§ Data to process
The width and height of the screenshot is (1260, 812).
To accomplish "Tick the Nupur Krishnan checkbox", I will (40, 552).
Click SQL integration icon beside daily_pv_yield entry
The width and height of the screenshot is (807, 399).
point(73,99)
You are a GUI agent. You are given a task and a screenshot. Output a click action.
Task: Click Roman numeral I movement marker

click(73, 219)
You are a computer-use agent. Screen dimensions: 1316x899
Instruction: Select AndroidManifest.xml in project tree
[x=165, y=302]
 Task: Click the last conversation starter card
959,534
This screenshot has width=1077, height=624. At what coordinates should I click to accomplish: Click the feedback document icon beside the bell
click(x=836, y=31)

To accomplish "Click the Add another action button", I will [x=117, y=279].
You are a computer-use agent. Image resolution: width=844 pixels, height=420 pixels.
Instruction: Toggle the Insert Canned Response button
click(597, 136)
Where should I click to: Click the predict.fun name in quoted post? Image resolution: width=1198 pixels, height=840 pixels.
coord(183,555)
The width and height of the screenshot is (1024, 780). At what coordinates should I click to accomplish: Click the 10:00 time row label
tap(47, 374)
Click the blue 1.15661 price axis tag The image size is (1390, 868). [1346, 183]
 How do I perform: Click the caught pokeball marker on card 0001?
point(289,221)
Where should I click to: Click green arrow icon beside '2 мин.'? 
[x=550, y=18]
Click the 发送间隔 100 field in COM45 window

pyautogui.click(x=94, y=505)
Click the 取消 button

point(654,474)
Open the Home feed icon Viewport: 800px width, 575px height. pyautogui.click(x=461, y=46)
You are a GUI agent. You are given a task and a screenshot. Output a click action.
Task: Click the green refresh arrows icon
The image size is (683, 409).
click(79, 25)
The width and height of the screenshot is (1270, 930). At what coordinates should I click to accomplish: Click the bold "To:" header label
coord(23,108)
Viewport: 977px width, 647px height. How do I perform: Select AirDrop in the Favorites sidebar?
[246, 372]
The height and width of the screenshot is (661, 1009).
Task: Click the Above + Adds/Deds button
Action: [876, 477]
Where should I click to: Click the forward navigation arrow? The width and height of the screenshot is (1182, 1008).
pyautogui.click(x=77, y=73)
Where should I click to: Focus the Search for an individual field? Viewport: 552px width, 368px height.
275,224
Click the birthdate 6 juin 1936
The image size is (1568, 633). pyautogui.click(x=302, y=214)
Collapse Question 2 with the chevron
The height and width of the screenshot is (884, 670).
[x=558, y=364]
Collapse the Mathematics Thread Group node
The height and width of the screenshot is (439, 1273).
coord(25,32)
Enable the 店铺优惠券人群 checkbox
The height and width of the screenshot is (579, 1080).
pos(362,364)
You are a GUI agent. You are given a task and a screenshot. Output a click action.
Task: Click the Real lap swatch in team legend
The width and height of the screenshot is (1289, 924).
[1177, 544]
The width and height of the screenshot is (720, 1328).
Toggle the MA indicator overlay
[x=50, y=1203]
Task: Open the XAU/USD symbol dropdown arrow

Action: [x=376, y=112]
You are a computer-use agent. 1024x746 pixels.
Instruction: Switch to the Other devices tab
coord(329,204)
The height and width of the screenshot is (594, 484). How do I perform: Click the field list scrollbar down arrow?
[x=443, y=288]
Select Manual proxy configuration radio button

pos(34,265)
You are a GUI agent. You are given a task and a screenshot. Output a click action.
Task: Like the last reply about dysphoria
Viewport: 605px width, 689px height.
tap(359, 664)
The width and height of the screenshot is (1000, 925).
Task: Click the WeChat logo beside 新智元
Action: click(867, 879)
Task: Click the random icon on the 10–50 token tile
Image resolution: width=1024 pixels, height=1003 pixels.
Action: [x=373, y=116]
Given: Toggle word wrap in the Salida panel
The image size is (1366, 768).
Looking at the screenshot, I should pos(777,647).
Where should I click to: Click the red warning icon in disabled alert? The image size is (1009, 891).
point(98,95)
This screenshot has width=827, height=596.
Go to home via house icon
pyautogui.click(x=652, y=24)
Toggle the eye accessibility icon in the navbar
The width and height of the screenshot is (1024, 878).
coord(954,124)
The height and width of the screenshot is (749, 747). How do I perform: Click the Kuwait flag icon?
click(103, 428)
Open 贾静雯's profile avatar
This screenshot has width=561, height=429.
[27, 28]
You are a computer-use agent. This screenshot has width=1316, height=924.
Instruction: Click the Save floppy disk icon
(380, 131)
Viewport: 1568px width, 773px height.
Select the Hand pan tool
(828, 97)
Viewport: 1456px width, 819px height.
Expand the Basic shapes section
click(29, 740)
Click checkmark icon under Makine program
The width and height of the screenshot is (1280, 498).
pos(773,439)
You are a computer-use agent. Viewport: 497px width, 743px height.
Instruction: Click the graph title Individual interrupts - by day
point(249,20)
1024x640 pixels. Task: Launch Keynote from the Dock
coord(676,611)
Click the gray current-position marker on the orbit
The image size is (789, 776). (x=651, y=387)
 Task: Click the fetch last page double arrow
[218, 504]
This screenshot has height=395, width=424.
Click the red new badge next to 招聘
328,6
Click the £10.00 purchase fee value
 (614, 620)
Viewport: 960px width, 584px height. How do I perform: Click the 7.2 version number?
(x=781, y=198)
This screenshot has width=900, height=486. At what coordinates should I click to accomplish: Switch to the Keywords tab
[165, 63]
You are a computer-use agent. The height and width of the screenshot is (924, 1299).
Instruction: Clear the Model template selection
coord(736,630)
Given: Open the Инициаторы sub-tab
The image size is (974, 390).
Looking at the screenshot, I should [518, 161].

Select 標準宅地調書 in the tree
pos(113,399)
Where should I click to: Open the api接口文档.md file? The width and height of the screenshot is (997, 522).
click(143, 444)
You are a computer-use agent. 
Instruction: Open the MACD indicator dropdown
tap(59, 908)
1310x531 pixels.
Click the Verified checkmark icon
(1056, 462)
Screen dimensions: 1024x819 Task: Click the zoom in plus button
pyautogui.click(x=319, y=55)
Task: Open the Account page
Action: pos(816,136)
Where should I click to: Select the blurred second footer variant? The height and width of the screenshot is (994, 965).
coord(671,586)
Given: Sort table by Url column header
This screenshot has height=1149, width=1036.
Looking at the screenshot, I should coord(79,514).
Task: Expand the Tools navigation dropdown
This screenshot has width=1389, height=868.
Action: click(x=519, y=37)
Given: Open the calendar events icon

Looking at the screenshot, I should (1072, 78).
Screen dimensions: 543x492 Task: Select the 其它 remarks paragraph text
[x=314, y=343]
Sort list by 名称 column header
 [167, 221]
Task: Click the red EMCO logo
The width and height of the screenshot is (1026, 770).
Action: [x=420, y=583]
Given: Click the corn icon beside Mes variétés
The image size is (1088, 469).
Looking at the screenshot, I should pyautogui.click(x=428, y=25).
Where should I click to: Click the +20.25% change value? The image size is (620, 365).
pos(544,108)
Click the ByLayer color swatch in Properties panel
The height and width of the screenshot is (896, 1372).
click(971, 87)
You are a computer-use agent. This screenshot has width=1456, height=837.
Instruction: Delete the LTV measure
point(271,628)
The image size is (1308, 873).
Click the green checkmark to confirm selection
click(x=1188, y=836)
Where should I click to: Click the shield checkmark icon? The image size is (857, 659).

§ What needs to be done
The records above should be printed in full, exactly as they appear.

§ Written response
The width and height of the screenshot is (1260, 812).
To accomplish "Tick the Nupur Krishnan checkbox", I will (40, 552).
Click SQL integration icon beside daily_pv_yield entry
The width and height of the screenshot is (807, 399).
point(73,99)
You are a GUI agent. You are given a task and a screenshot. Output a click action.
Task: Click Roman numeral I movement marker

click(73, 219)
You are a computer-use agent. Screen dimensions: 1316x899
Instruction: Select AndroidManifest.xml in project tree
[x=165, y=302]
 Task: Click the last conversation starter card
959,534
This screenshot has width=1077, height=624. At what coordinates should I click to accomplish: Click the feedback document icon beside the bell
click(x=836, y=31)

To accomplish "Click the Add another action button", I will [x=117, y=279].
You are a computer-use agent. Image resolution: width=844 pixels, height=420 pixels.
Instruction: Toggle the Insert Canned Response button
click(597, 136)
Where should I click to: Click the predict.fun name in quoted post? Image resolution: width=1198 pixels, height=840 pixels.
coord(183,555)
The width and height of the screenshot is (1024, 780). At what coordinates should I click to accomplish: Click the 10:00 time row label
tap(47, 374)
Click the blue 1.15661 price axis tag The image size is (1390, 868). [1346, 183]
 How do I perform: Click the caught pokeball marker on card 0001?
point(289,221)
Where should I click to: Click green arrow icon beside '2 мин.'? 
[x=550, y=18]
Click the 发送间隔 100 field in COM45 window

pyautogui.click(x=94, y=505)
Click the 取消 button

point(654,474)
Open the Home feed icon Viewport: 800px width, 575px height. pyautogui.click(x=461, y=46)
You are a GUI agent. You are given a task and a screenshot. Output a click action.
Task: Click the green refresh arrows icon
The image size is (683, 409).
click(79, 25)
The width and height of the screenshot is (1270, 930). At what coordinates should I click to accomplish: Click the bold "To:" header label
coord(23,108)
Viewport: 977px width, 647px height. How do I perform: Select AirDrop in the Favorites sidebar?
[246, 372]
The height and width of the screenshot is (661, 1009).
Task: Click the Above + Adds/Deds button
Action: [876, 477]
Where should I click to: Click the forward navigation arrow? The width and height of the screenshot is (1182, 1008).
pyautogui.click(x=77, y=73)
Where should I click to: Focus the Search for an individual field? Viewport: 552px width, 368px height.
275,224
Click the birthdate 6 juin 1936
The image size is (1568, 633). pyautogui.click(x=302, y=214)
Collapse Question 2 with the chevron
The height and width of the screenshot is (884, 670).
[x=558, y=364]
Collapse the Mathematics Thread Group node
The height and width of the screenshot is (439, 1273).
coord(25,32)
Enable the 店铺优惠券人群 checkbox
The height and width of the screenshot is (579, 1080).
pos(362,364)
You are a GUI agent. You are given a task and a screenshot. Output a click action.
Task: Click the Real lap swatch in team legend
The width and height of the screenshot is (1289, 924).
[1177, 544]
The width and height of the screenshot is (720, 1328).
Toggle the MA indicator overlay
[x=50, y=1203]
Task: Open the XAU/USD symbol dropdown arrow

Action: [x=376, y=112]
You are a computer-use agent. 1024x746 pixels.
Instruction: Switch to the Other devices tab
coord(329,204)
The height and width of the screenshot is (594, 484). How do I perform: Click the field list scrollbar down arrow?
[x=443, y=288]
Select Manual proxy configuration radio button

pos(34,265)
You are a GUI agent. You are given a task and a screenshot. Output a click action.
Task: Like the last reply about dysphoria
Viewport: 605px width, 689px height.
tap(359, 664)
The width and height of the screenshot is (1000, 925).
Task: Click the WeChat logo beside 新智元
Action: click(867, 879)
Task: Click the random icon on the 10–50 token tile
Image resolution: width=1024 pixels, height=1003 pixels.
Action: [x=373, y=116]
Given: Toggle word wrap in the Salida panel
The image size is (1366, 768).
Looking at the screenshot, I should pos(777,647).
Where should I click to: Click the red warning icon in disabled alert? The image size is (1009, 891).
point(98,95)
This screenshot has width=827, height=596.
Go to home via house icon
pyautogui.click(x=652, y=24)
Toggle the eye accessibility icon in the navbar
The width and height of the screenshot is (1024, 878).
coord(954,124)
The height and width of the screenshot is (749, 747). How do I perform: Click the Kuwait flag icon?
click(103, 428)
Open 贾静雯's profile avatar
This screenshot has width=561, height=429.
[27, 28]
You are a computer-use agent. This screenshot has width=1316, height=924.
Instruction: Click the Save floppy disk icon
(380, 131)
Viewport: 1568px width, 773px height.
Select the Hand pan tool
(828, 97)
Viewport: 1456px width, 819px height.
Expand the Basic shapes section
click(29, 740)
Click checkmark icon under Makine program
The width and height of the screenshot is (1280, 498).
pos(773,439)
You are a computer-use agent. Viewport: 497px width, 743px height.
Instruction: Click the graph title Individual interrupts - by day
point(249,20)
1024x640 pixels. Task: Launch Keynote from the Dock
coord(676,611)
Click the gray current-position marker on the orbit
The image size is (789, 776). (x=651, y=387)
 Task: Click the fetch last page double arrow
[218, 504]
This screenshot has height=395, width=424.
Click the red new badge next to 招聘
328,6
Click the £10.00 purchase fee value
 (614, 620)
Viewport: 960px width, 584px height. How do I perform: Click the 7.2 version number?
(x=781, y=198)
This screenshot has width=900, height=486. At what coordinates should I click to accomplish: Switch to the Keywords tab
[165, 63]
You are a computer-use agent. The height and width of the screenshot is (924, 1299).
Instruction: Clear the Model template selection
coord(736,630)
Given: Open the Инициаторы sub-tab
The image size is (974, 390).
Looking at the screenshot, I should [518, 161].

Select 標準宅地調書 in the tree
pos(113,399)
Where should I click to: Open the api接口文档.md file? The width and height of the screenshot is (997, 522).
click(143, 444)
You are a computer-use agent. 
Instruction: Open the MACD indicator dropdown
tap(59, 908)
1310x531 pixels.
Click the Verified checkmark icon
(1056, 462)
Screen dimensions: 1024x819 Task: Click the zoom in plus button
pyautogui.click(x=319, y=55)
Task: Open the Account page
Action: pos(816,136)
Where should I click to: Select the blurred second footer variant? The height and width of the screenshot is (994, 965).
coord(671,586)
Given: Sort table by Url column header
This screenshot has height=1149, width=1036.
Looking at the screenshot, I should coord(79,514).
Task: Expand the Tools navigation dropdown
This screenshot has width=1389, height=868.
Action: click(x=519, y=37)
Given: Open the calendar events icon

Looking at the screenshot, I should (1072, 78).
Screen dimensions: 543x492 Task: Select the 其它 remarks paragraph text
[x=314, y=343]
Sort list by 名称 column header
 [167, 221]
Task: Click the red EMCO logo
The width and height of the screenshot is (1026, 770).
Action: [x=420, y=583]
Given: Click the corn icon beside Mes variétés
The image size is (1088, 469).
Looking at the screenshot, I should pyautogui.click(x=428, y=25).
Where should I click to: Click the +20.25% change value? The image size is (620, 365).
pos(544,108)
Click the ByLayer color swatch in Properties panel
The height and width of the screenshot is (896, 1372).
click(971, 87)
You are a computer-use agent. This screenshot has width=1456, height=837.
Instruction: Delete the LTV measure
point(271,628)
The image size is (1308, 873).
Click the green checkmark to confirm selection
click(x=1188, y=836)
Where should I click to: Click the shield checkmark icon? The image size is (857, 659).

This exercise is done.